Entre todos sus pensamientos que mezclaban tanto sensaciones positivas como negativas, sobresalió uno:
La imagen de un joven de cabellera erizada y finas manos blanquecinas, con una voz grave que la hacía estremecerse. Aquellos ojos oscuros que simbolizaban serenidad y al mismo tiempo fuerza.
Holam.
No podía quitárselo de la cabeza. Bendito fuera Uolaris, ¡que algo hiciera con Ainelen!, se estaba volviendo loca.
Se llevó las manos a su pecho y suspiró.
—No lo he visto últimamente —murmuró para sí misma. Admitió que había estado haciéndose la tonta, evadiendo las invitaciones de Amatori para ir a beber por la noche.
Si eso le provocaba angustia, era porque se lo buscaba. Sin embargo, cuando estaba con Holam, también se sentía inquieta y nerviosa; terminaba poniendo excusas para volver temprano a su residencia. Cualquiera de las dos opciones, estar con él o sin él, hacía que Ainelen estuviera tensa.
«¿Qué me sucede?».
Era como si de pronto la vida la tuviera subiendo y bajando, presionándola constantemente. Se sentía demasiado viva. Tal vez debía saltar, gritar, patalear, como lo haría una niña pequeña. ¿Por qué no?
Ainelen soltó una gran risa, sin importarle las ocasionales miradas de alguna persona que paseaba cerca, entonces se lanzó al agua y emergió, luego se volvió a sumergir, hasta que una ola la hizo caer de espaldas en la arena. Se levantó con voz divertida y corrió de vuelta a la costanera.
Su cabello húmedo suelto chispeó gotas de agua para todos lados, danzando al ritmo de la libertad mientras avanzaba descalza. Al llegar al camino, lo secó un poco y recuperó su sombrero, poniéndolo de vuelta sobre su cabeza.
La vista del sol carmesí hundiéndose en el filo del mundo era majestuosa. Era conmovedora, hermosa, y también un poco triste. La puesta de sol simbolizaba el final. Si reflexionaba sobre eso, podría llenarse de ideas negativas, pero también, servía para darse cuenta que muchas cosas se valoraban recién cuando se terminaban.
—Cómo me gustaría tenerlos junto a mí. Vartor, Danika, donde quiera que estén, sepan que no los olvidaré hasta el día de mi muerte.

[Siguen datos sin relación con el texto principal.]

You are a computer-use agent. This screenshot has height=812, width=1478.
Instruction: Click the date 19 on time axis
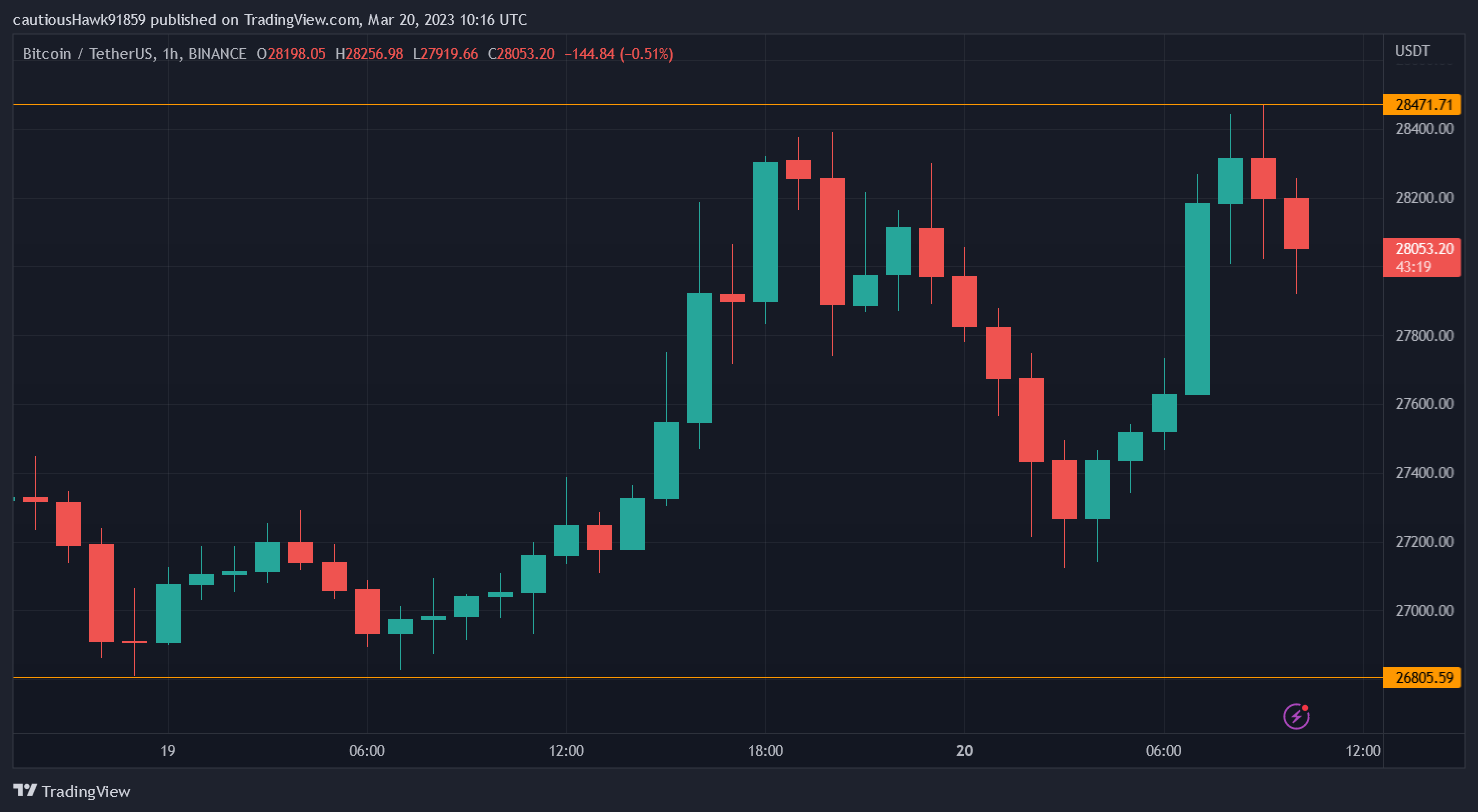167,750
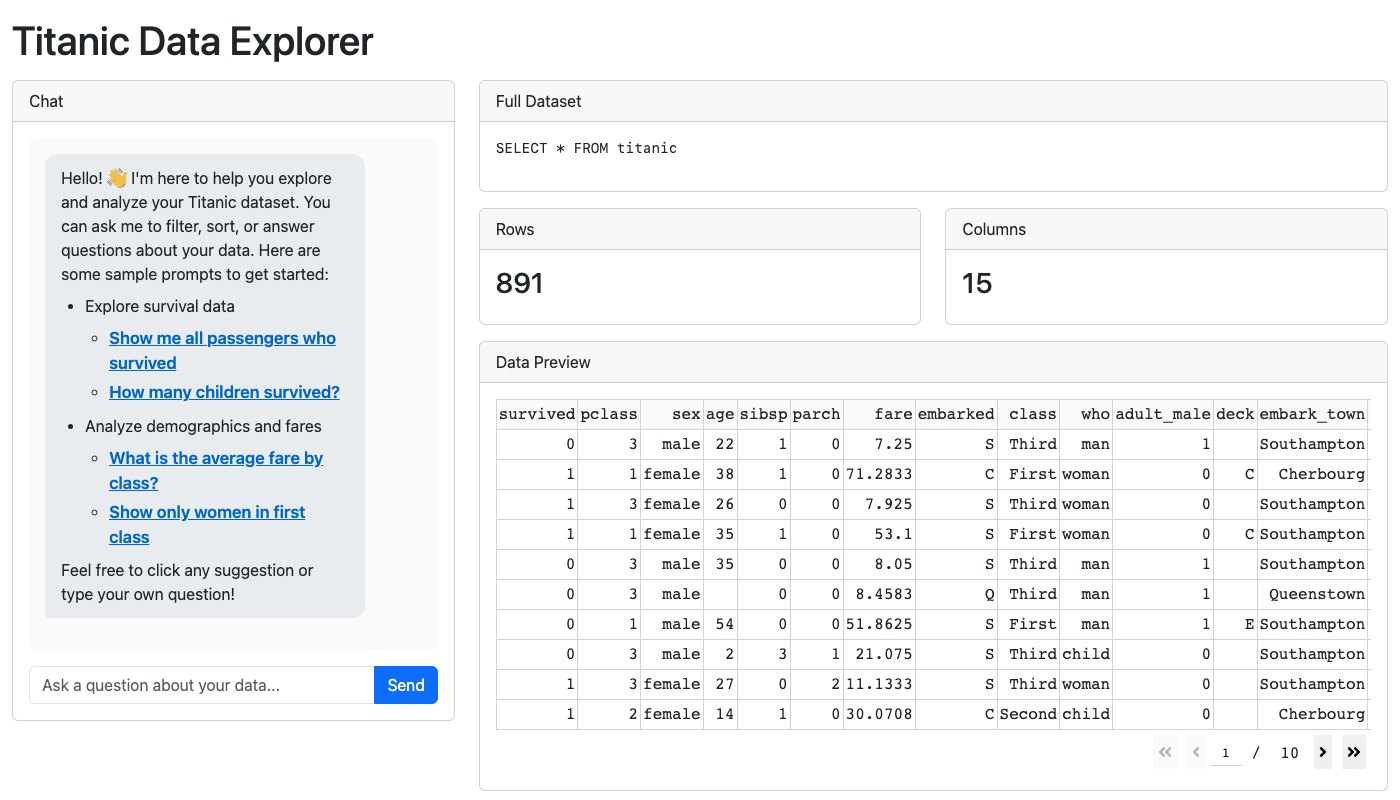Edit the current page number field
Viewport: 1400px width, 800px height.
1225,752
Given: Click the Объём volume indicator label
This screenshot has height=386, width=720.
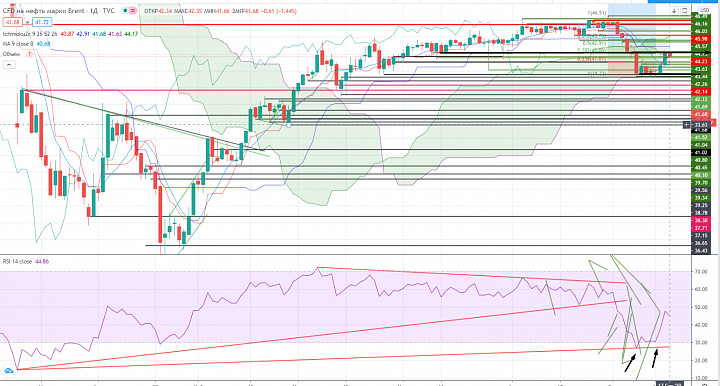Looking at the screenshot, I should 11,54.
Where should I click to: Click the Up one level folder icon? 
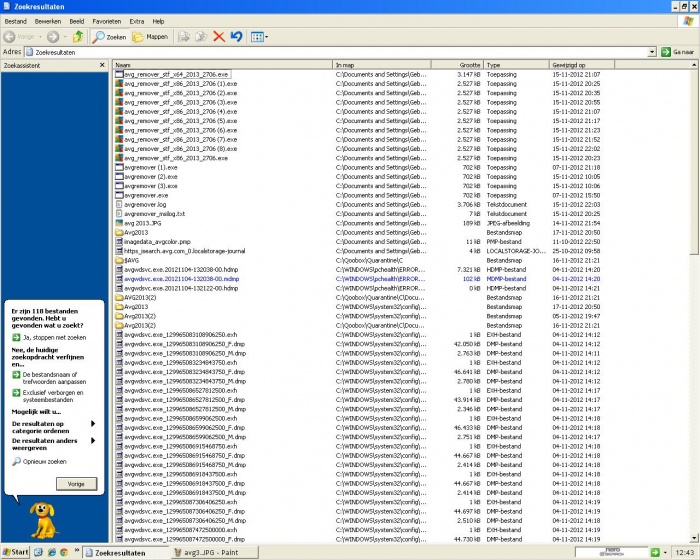click(77, 37)
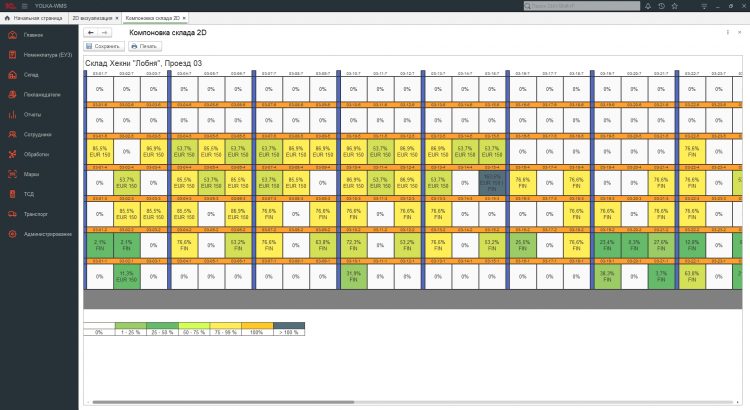Viewport: 750px width, 410px height.
Task: Click the Печать button
Action: 144,46
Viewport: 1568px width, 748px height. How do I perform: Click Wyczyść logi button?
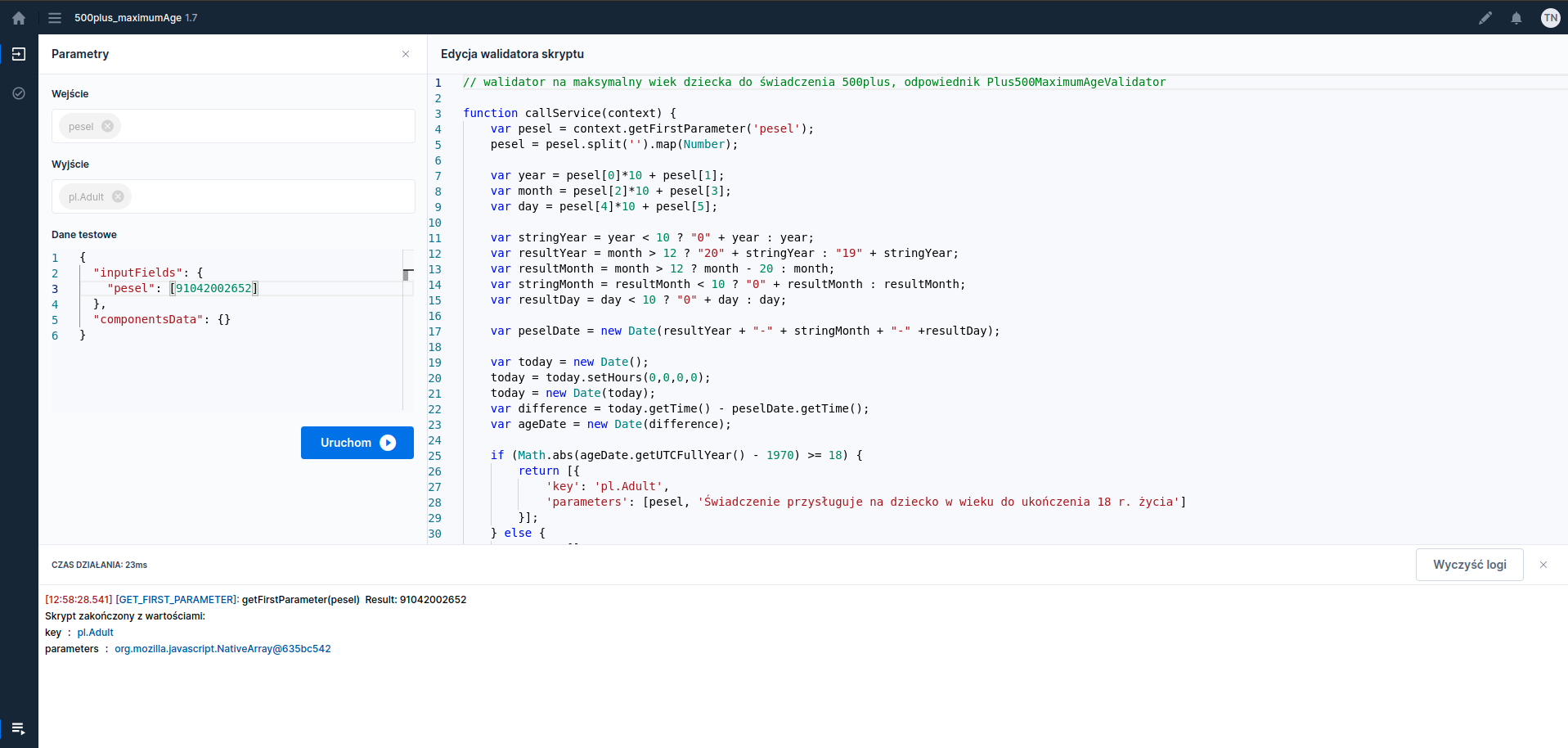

Había cosas que en un tiempo a Ainelen le hubiera costado aceptar, sin embargo, poco a poco eso fue cambiando. El pasado era parte de su historia, todo era una suma de actos que la llevaban a ser quien era hoy en día.
Todavía existían cosas que no quería tocar, aunque confiaba que más adelante sería capaz de plantarles cara.
Luego de su paseo por la tarde, se encontró con Amatori, esperándola en la entrada del edifico donde ella se alojaba. Estos últimos eran una excepción al diseño general de las construcciones, ya que contaban con más de un nivel y con un techo triangular extendido. Abarcaban toda una manzana.
—Hola —dijo él, sentado sobre uno de los tantos barriles que se dejaban en la pequeña plaza que solía usarse de lavadero.
—Tori, ¿qué haces aquí?
—¿Te apetece ir a beber? Pago yo.
Poniendo rostro benevolente, la joven asintió y fue a cambiarse. No podía seguir negándose tan a menudo a las salidas nocturnas junto a los chicos.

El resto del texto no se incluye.